SWIFT white
paper
Africa Payments: Insights into African
transaction flows
Executive summary
This report uses SWIFT’s unique data to map trade flows against
financial flows for the first time, revealing a new perspective on
Africa’s transaction flows. Underscoring the importance of trade
corridors between Africa and Asia Pacific and the higher than
expected intra-Africa volumes, it also identifies potential drivers
for change and the impact thereof on banks doing business in
Africa and with Africa.
The SWIFT report suggests an evolution towards fewer but larger
pan-African banks – rather than a revolution in the transaction
banking landscape in Africa – and a gradual pressure to adapt to
new dynamics in the currency environment.
Commercial banks, regulators and other actors in the African
financial industry must watch carefully the evolution of transaction
flows in order to anticipate market shifts.
Current financial flows do not reflect the
magnitude of commercial flows between
African countries and Asia Pacific
• While 22% of the commercial payments from Africa will end up
in Asia Pacific, only 5% of the financial flows go directly to
that region.
• Banks in North America receive almost 40% of the payments sent
by Africa, versus only 9% of the commercial flows.
• A total of 48% of intra-African import/export settlement involves
intermediation by a bank outside of Africa.
The US dollar prevails as the dominant trade currency and the EUR
is rarely used for transactions with clients that are not based in the
Eurozone.
•
Almost 50% of commercial payments sent from Africa are
denominated in USD.
• At the same time, more than 80% of the dollar transactions sent
from Africa to the US have their financial beneficiary in another
region.
• Only 15% of euro payments from Africa are eventually transferred
outside of the Eurozone.
The relative importance of US dollar clearing
banks has increased in the past 10 years
The market share of USD clearing banks has grown rather than
diminished in the past decade – rising from just under 25% to almost
40% – even while trade with Asia has increased at the expense of
trade with the US. Part of this may be attributed to flows with Asia
that are denominated in USD and are intermediated by banks in the
United States.
However, several environmental factors may drive change in crossborder transaction flows. This could lead to a reshaping of pan-African
banking, shifts in currency usage and the opportunity for multi-currency
regional clearing in Africa.
Political will to regionalise, raise FDI attractiON
and foster more intra-Africa trade
Boosting intra-African trade still further is important, as it has huge
potential to create employment, be a catalyst for investment and to boost
growth in Africa. As a result, political backing for regional integration
projects that support these aims is likely to impact transaction flows.

**TASK INSTRUCTIONS:**
1: In the white paper, about what share of commercial payments sent from Africa is in US dollars?
2: List every possible outcome the white paper says could follow from the environmental factors that may change cross-border transaction flows.
You won't need the lines after the white paper.

**DATA:**

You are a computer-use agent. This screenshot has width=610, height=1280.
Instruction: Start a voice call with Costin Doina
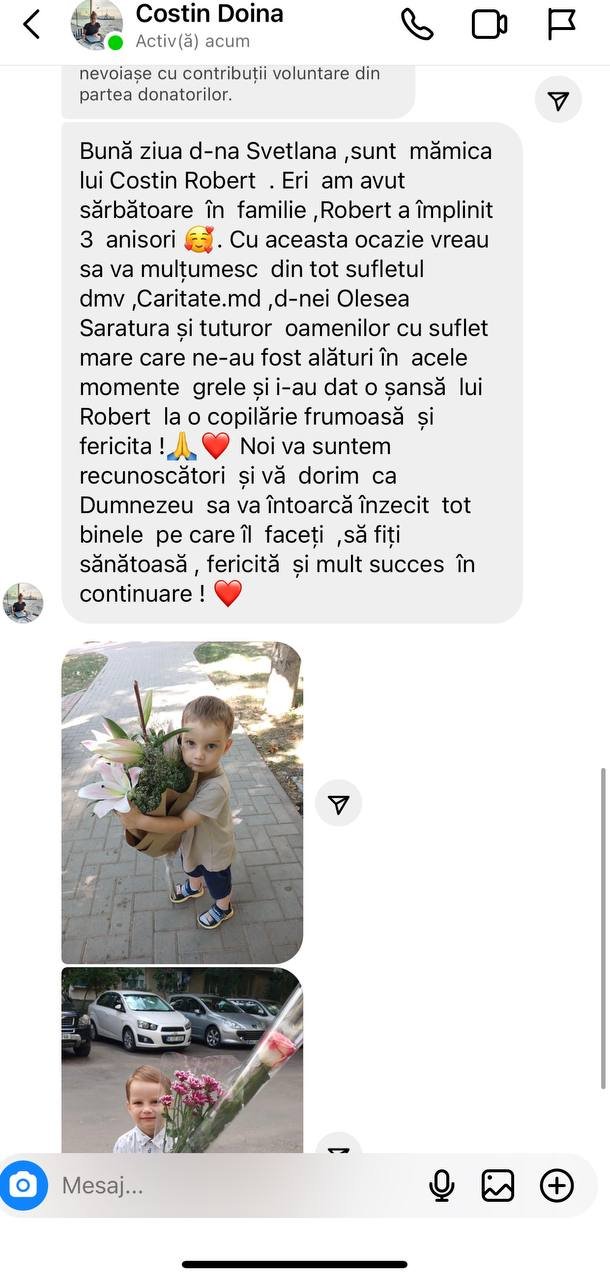417,24
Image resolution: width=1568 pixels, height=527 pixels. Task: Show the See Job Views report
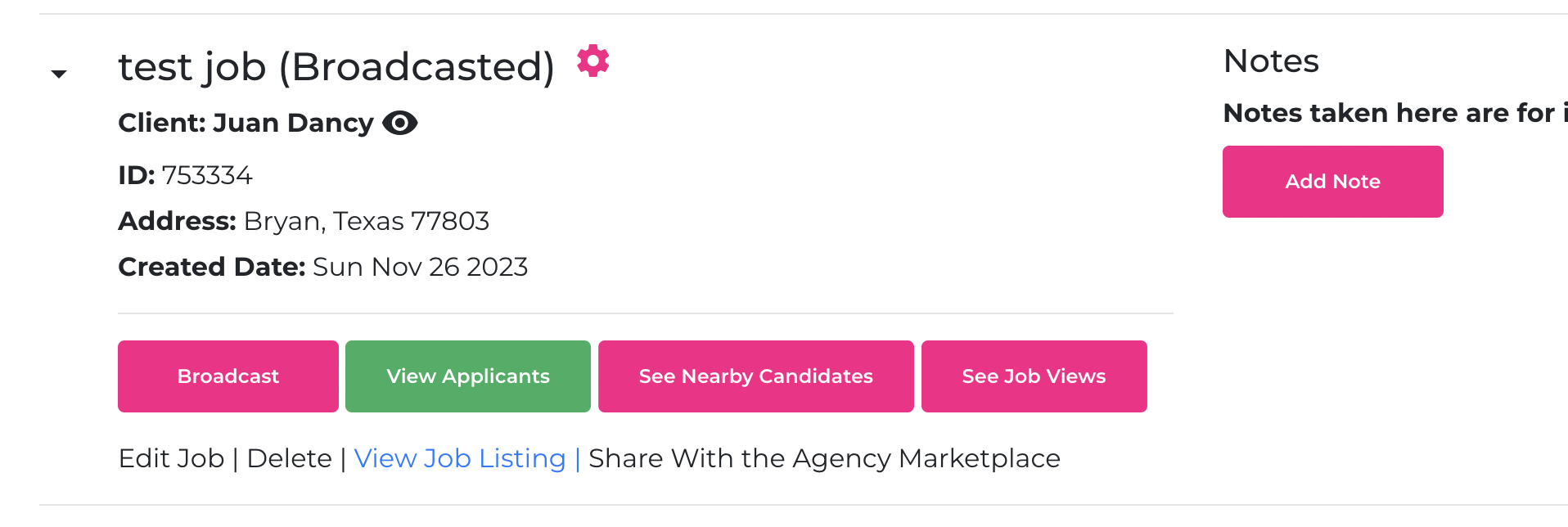coord(1034,376)
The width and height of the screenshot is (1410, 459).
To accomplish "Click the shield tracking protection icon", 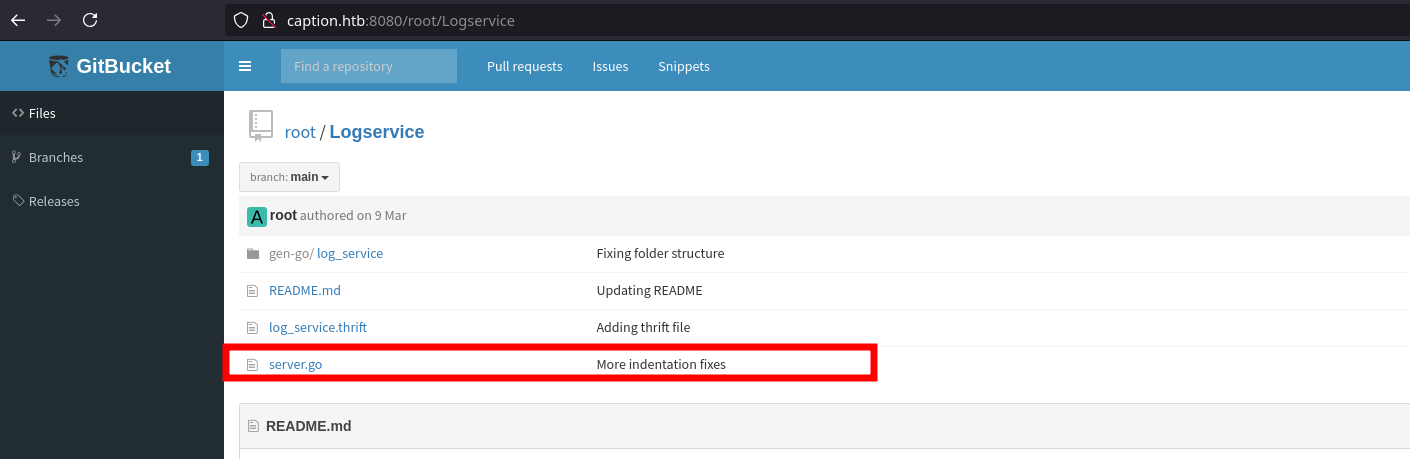I will (x=240, y=20).
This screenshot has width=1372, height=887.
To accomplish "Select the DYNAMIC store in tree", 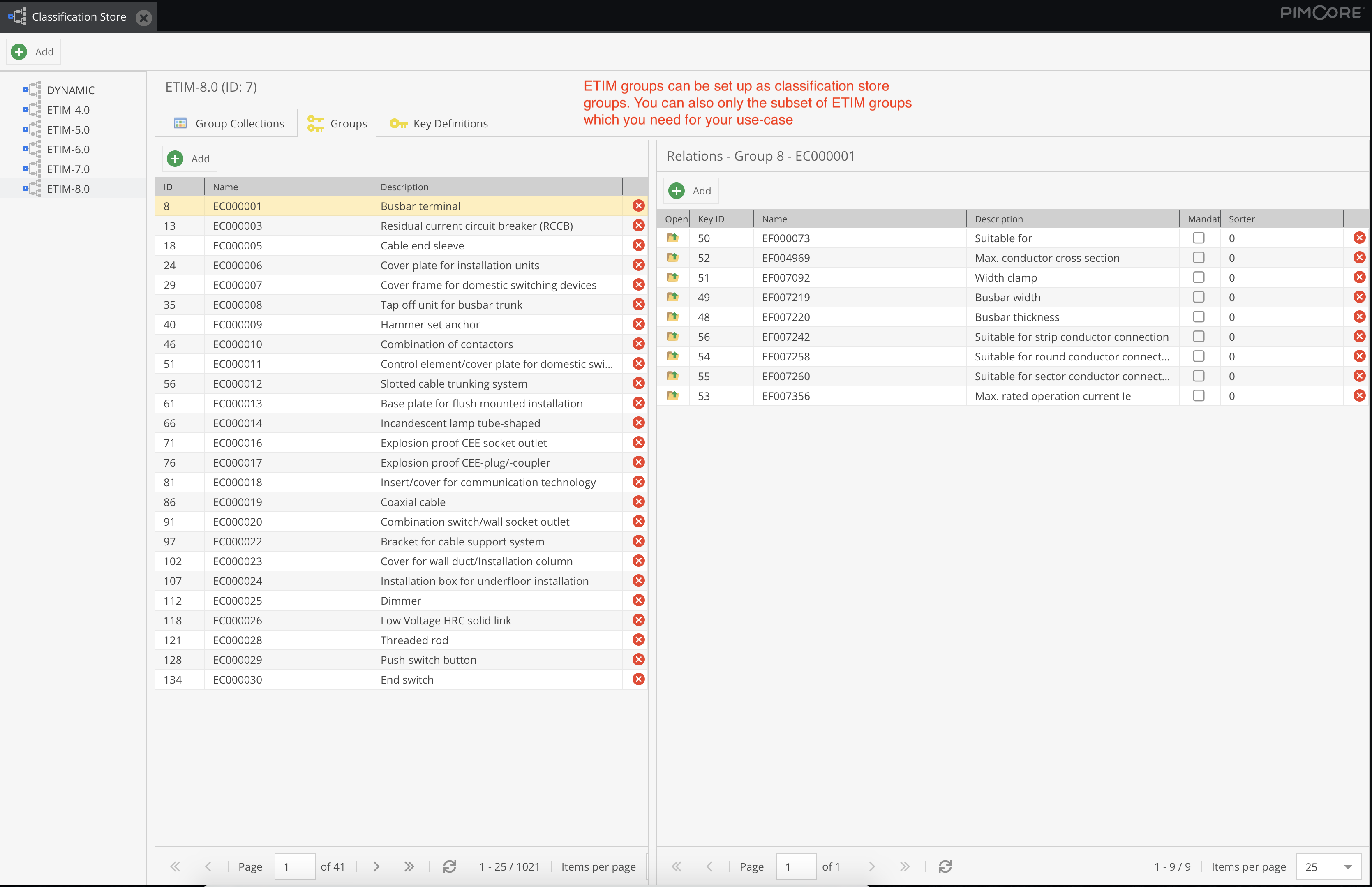I will tap(70, 90).
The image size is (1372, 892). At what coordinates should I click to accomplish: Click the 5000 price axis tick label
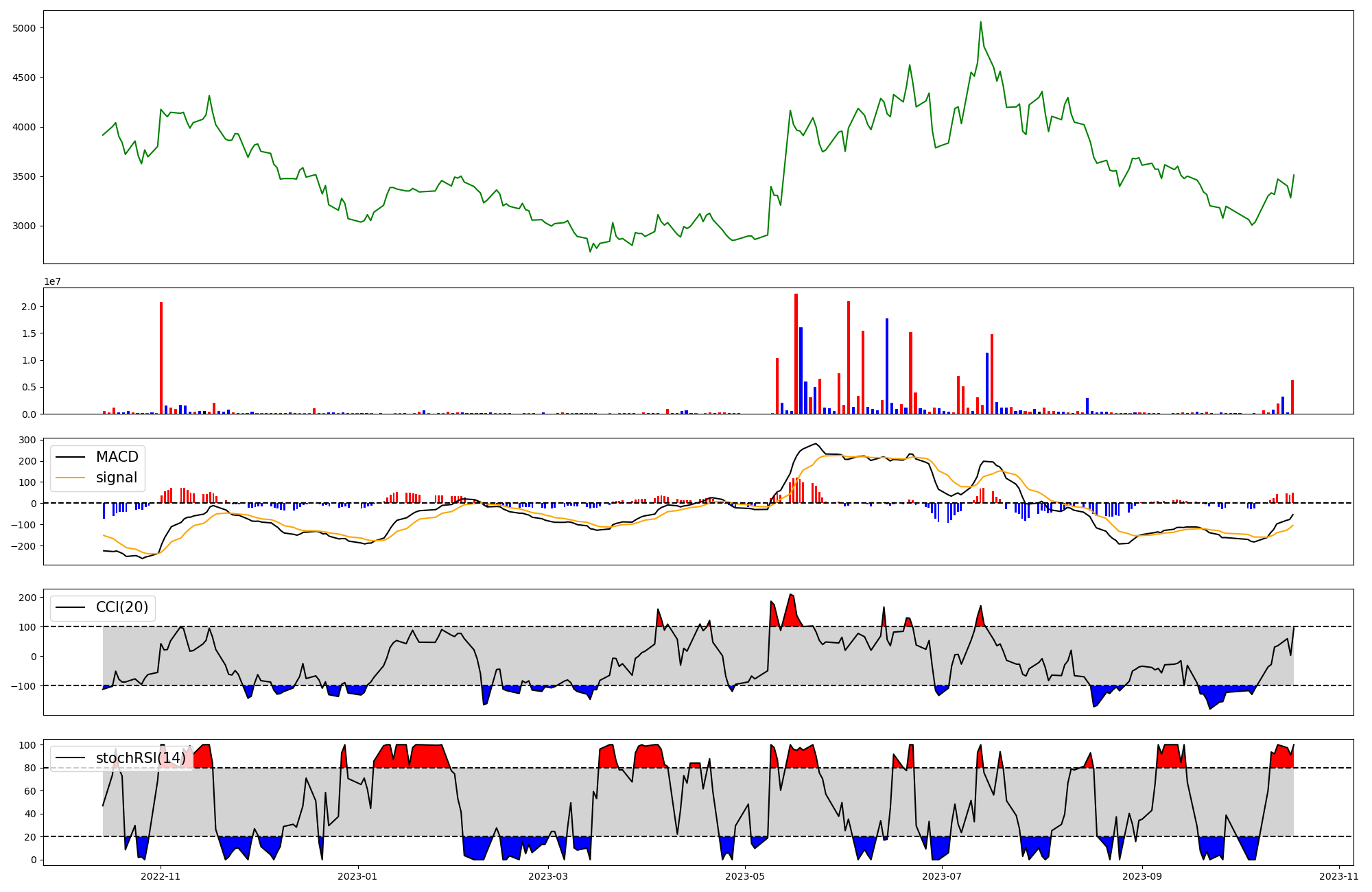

**EXERCISE RESULTS:**
1: Almost 50%.

2:
- A reshaping of pan-African banking
- Shifts in currency usage
- The opportunity for multi-currency regional clearing in Africa